● Exercise
Copy the records below line for line, changing nothing.

● Material

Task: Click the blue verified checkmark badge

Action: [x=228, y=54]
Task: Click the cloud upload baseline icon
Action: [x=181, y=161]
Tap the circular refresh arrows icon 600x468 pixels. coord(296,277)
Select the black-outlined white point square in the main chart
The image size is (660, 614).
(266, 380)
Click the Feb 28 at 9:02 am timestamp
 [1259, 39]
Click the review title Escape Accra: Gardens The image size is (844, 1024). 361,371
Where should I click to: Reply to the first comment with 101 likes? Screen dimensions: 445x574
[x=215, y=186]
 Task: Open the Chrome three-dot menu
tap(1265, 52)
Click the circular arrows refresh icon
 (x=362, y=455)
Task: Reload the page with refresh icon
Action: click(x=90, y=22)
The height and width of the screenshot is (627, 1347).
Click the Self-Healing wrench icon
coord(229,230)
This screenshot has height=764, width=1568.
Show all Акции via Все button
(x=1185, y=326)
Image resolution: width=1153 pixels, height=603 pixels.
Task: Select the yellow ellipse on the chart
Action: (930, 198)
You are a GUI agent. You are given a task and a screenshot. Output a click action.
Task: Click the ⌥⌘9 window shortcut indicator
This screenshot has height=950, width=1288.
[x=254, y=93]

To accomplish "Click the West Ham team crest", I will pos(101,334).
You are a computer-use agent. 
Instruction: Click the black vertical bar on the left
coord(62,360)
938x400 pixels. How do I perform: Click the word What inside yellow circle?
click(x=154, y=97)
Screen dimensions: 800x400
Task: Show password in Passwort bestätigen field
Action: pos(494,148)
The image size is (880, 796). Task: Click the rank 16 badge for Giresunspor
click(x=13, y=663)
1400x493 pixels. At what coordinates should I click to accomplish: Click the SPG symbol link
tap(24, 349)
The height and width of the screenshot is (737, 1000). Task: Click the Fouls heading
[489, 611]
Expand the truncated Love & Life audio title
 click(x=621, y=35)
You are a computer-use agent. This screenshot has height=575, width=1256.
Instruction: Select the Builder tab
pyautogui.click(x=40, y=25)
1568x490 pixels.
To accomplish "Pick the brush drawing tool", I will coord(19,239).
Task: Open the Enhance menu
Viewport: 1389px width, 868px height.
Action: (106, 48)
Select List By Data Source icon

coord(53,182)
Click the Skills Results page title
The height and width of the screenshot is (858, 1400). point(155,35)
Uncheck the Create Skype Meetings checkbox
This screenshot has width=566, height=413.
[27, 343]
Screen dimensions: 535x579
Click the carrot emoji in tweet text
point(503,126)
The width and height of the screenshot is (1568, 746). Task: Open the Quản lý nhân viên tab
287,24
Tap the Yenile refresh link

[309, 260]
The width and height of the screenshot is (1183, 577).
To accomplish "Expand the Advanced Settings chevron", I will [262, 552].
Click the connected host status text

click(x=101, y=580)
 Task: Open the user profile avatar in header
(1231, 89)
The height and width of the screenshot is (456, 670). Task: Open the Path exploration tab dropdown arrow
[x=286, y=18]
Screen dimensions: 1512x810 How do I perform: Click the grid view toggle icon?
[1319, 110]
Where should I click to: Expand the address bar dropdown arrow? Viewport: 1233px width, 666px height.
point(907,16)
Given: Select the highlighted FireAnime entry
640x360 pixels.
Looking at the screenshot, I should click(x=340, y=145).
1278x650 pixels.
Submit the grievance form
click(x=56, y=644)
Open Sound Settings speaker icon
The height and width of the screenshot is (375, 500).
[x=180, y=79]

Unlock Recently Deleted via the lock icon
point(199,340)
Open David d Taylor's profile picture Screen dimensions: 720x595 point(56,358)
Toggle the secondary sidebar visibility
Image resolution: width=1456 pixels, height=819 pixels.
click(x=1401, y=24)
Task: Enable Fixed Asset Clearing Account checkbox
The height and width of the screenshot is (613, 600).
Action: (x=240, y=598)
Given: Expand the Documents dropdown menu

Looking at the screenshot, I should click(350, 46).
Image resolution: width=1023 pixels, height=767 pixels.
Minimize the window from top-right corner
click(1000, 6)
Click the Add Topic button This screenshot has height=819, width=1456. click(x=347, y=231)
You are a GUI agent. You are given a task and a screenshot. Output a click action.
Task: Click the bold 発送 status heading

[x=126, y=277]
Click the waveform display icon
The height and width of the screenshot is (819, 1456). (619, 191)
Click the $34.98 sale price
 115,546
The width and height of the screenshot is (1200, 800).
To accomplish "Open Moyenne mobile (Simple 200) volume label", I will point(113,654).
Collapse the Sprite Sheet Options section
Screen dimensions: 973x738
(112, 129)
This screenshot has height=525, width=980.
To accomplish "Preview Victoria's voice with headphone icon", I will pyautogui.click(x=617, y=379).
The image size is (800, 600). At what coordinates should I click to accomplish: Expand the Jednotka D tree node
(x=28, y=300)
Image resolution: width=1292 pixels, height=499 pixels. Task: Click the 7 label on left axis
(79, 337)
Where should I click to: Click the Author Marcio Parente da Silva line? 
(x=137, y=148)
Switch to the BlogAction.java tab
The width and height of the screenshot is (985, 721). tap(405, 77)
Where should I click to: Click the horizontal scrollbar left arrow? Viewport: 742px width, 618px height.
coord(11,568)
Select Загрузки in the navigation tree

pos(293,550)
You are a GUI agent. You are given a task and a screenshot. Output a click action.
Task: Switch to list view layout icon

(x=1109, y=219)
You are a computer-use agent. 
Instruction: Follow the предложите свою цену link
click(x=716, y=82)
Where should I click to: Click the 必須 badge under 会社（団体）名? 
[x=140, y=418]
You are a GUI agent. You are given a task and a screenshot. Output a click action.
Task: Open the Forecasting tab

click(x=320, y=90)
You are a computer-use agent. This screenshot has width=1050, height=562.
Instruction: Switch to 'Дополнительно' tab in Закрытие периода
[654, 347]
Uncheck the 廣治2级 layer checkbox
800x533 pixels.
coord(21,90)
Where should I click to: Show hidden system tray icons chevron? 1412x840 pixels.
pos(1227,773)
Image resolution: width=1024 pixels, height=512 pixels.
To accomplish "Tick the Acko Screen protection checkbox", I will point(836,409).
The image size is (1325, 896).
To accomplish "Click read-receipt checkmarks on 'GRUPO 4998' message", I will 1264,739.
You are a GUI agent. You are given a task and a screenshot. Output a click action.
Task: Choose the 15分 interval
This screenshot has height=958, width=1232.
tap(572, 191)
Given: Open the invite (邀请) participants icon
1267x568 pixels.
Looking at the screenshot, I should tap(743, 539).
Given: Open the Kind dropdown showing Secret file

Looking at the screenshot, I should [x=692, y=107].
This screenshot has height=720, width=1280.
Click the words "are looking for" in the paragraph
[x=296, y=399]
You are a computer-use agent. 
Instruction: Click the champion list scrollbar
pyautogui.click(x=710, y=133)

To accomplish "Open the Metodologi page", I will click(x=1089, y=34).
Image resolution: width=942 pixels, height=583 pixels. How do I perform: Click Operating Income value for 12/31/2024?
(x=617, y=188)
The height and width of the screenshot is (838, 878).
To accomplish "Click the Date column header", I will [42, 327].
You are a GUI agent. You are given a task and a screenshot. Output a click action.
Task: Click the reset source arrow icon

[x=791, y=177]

● Written solution
Task: Click the blue verified checkmark badge

Action: [x=228, y=54]
Task: Click the cloud upload baseline icon
Action: [x=181, y=161]
Tap the circular refresh arrows icon 600x468 pixels. coord(296,277)
Select the black-outlined white point square in the main chart
The image size is (660, 614).
(266, 380)
Click the Feb 28 at 9:02 am timestamp
 [1259, 39]
Click the review title Escape Accra: Gardens The image size is (844, 1024). 361,371
Where should I click to: Reply to the first comment with 101 likes? Screen dimensions: 445x574
[x=215, y=186]
 Task: Open the Chrome three-dot menu
tap(1265, 52)
Click the circular arrows refresh icon
 (x=362, y=455)
Task: Reload the page with refresh icon
Action: click(x=90, y=22)
The height and width of the screenshot is (627, 1347).
Click the Self-Healing wrench icon
coord(229,230)
This screenshot has height=764, width=1568.
Show all Акции via Все button
(x=1185, y=326)
Image resolution: width=1153 pixels, height=603 pixels.
Task: Select the yellow ellipse on the chart
Action: (930, 198)
You are a GUI agent. You are given a task and a screenshot. Output a click action.
Task: Click the ⌥⌘9 window shortcut indicator
This screenshot has height=950, width=1288.
[x=254, y=93]

To accomplish "Click the West Ham team crest", I will pos(101,334).
You are a computer-use agent. 
Instruction: Click the black vertical bar on the left
coord(62,360)
938x400 pixels. How do I perform: Click the word What inside yellow circle?
click(x=154, y=97)
Screen dimensions: 800x400
Task: Show password in Passwort bestätigen field
Action: pos(494,148)
The image size is (880, 796). Task: Click the rank 16 badge for Giresunspor
click(x=13, y=663)
1400x493 pixels. At what coordinates should I click to accomplish: Click the SPG symbol link
tap(24, 349)
The height and width of the screenshot is (737, 1000). Task: Click the Fouls heading
[489, 611]
Expand the truncated Love & Life audio title
 click(x=621, y=35)
You are a computer-use agent. This screenshot has height=575, width=1256.
Instruction: Select the Builder tab
pyautogui.click(x=40, y=25)
1568x490 pixels.
To accomplish "Pick the brush drawing tool", I will coord(19,239).
Task: Open the Enhance menu
Viewport: 1389px width, 868px height.
Action: (106, 48)
Select List By Data Source icon

coord(53,182)
Click the Skills Results page title
The height and width of the screenshot is (858, 1400). point(155,35)
Uncheck the Create Skype Meetings checkbox
This screenshot has width=566, height=413.
[27, 343]
Screen dimensions: 535x579
Click the carrot emoji in tweet text
point(503,126)
The width and height of the screenshot is (1568, 746). Task: Open the Quản lý nhân viên tab
287,24
Tap the Yenile refresh link

[309, 260]
The width and height of the screenshot is (1183, 577).
To accomplish "Expand the Advanced Settings chevron", I will [262, 552].
Click the connected host status text

click(x=101, y=580)
 Task: Open the user profile avatar in header
(1231, 89)
The height and width of the screenshot is (456, 670). Task: Open the Path exploration tab dropdown arrow
[x=286, y=18]
Screen dimensions: 1512x810 How do I perform: Click the grid view toggle icon?
[1319, 110]
Where should I click to: Expand the address bar dropdown arrow? Viewport: 1233px width, 666px height.
point(907,16)
Given: Select the highlighted FireAnime entry
640x360 pixels.
Looking at the screenshot, I should click(x=340, y=145).
1278x650 pixels.
Submit the grievance form
click(x=56, y=644)
Open Sound Settings speaker icon
The height and width of the screenshot is (375, 500).
[x=180, y=79]

Unlock Recently Deleted via the lock icon
point(199,340)
Open David d Taylor's profile picture Screen dimensions: 720x595 point(56,358)
Toggle the secondary sidebar visibility
Image resolution: width=1456 pixels, height=819 pixels.
click(x=1401, y=24)
Task: Enable Fixed Asset Clearing Account checkbox
The height and width of the screenshot is (613, 600).
Action: (x=240, y=598)
Given: Expand the Documents dropdown menu

Looking at the screenshot, I should click(350, 46).
Image resolution: width=1023 pixels, height=767 pixels.
Minimize the window from top-right corner
click(1000, 6)
Click the Add Topic button This screenshot has height=819, width=1456. click(x=347, y=231)
You are a GUI agent. You are given a task and a screenshot. Output a click action.
Task: Click the bold 発送 status heading

[x=126, y=277]
Click the waveform display icon
The height and width of the screenshot is (819, 1456). (619, 191)
Click the $34.98 sale price
 115,546
The width and height of the screenshot is (1200, 800).
To accomplish "Open Moyenne mobile (Simple 200) volume label", I will point(113,654).
Collapse the Sprite Sheet Options section
Screen dimensions: 973x738
(112, 129)
This screenshot has height=525, width=980.
To accomplish "Preview Victoria's voice with headphone icon", I will pyautogui.click(x=617, y=379).
The image size is (800, 600). At what coordinates should I click to accomplish: Expand the Jednotka D tree node
(x=28, y=300)
Image resolution: width=1292 pixels, height=499 pixels. Task: Click the 7 label on left axis
(79, 337)
Where should I click to: Click the Author Marcio Parente da Silva line? 
(x=137, y=148)
Switch to the BlogAction.java tab
The width and height of the screenshot is (985, 721). tap(405, 77)
Where should I click to: Click the horizontal scrollbar left arrow? Viewport: 742px width, 618px height.
coord(11,568)
Select Загрузки in the navigation tree

pos(293,550)
You are a GUI agent. You are given a task and a screenshot. Output a click action.
Task: Switch to list view layout icon

(x=1109, y=219)
You are a computer-use agent. 
Instruction: Follow the предложите свою цену link
click(x=716, y=82)
Where should I click to: Click the 必須 badge under 会社（団体）名? 
[x=140, y=418]
You are a GUI agent. You are given a task and a screenshot. Output a click action.
Task: Open the Forecasting tab

click(x=320, y=90)
You are a computer-use agent. This screenshot has width=1050, height=562.
Instruction: Switch to 'Дополнительно' tab in Закрытие периода
[654, 347]
Uncheck the 廣治2级 layer checkbox
800x533 pixels.
coord(21,90)
Where should I click to: Show hidden system tray icons chevron? 1412x840 pixels.
pos(1227,773)
Image resolution: width=1024 pixels, height=512 pixels.
To accomplish "Tick the Acko Screen protection checkbox", I will point(836,409).
The image size is (1325, 896).
To accomplish "Click read-receipt checkmarks on 'GRUPO 4998' message", I will 1264,739.
You are a GUI agent. You are given a task and a screenshot. Output a click action.
Task: Choose the 15分 interval
This screenshot has height=958, width=1232.
tap(572, 191)
Given: Open the invite (邀请) participants icon
1267x568 pixels.
Looking at the screenshot, I should tap(743, 539).
Given: Open the Kind dropdown showing Secret file

Looking at the screenshot, I should [x=692, y=107].
This screenshot has height=720, width=1280.
Click the words "are looking for" in the paragraph
[x=296, y=399]
You are a computer-use agent. 
Instruction: Click the champion list scrollbar
pyautogui.click(x=710, y=133)

To accomplish "Open the Metodologi page", I will click(x=1089, y=34).
Image resolution: width=942 pixels, height=583 pixels. How do I perform: Click Operating Income value for 12/31/2024?
(x=617, y=188)
The height and width of the screenshot is (838, 878).
To accomplish "Click the Date column header", I will [42, 327].
You are a GUI agent. You are given a task and a screenshot. Output a click action.
Task: Click the reset source arrow icon

[x=791, y=177]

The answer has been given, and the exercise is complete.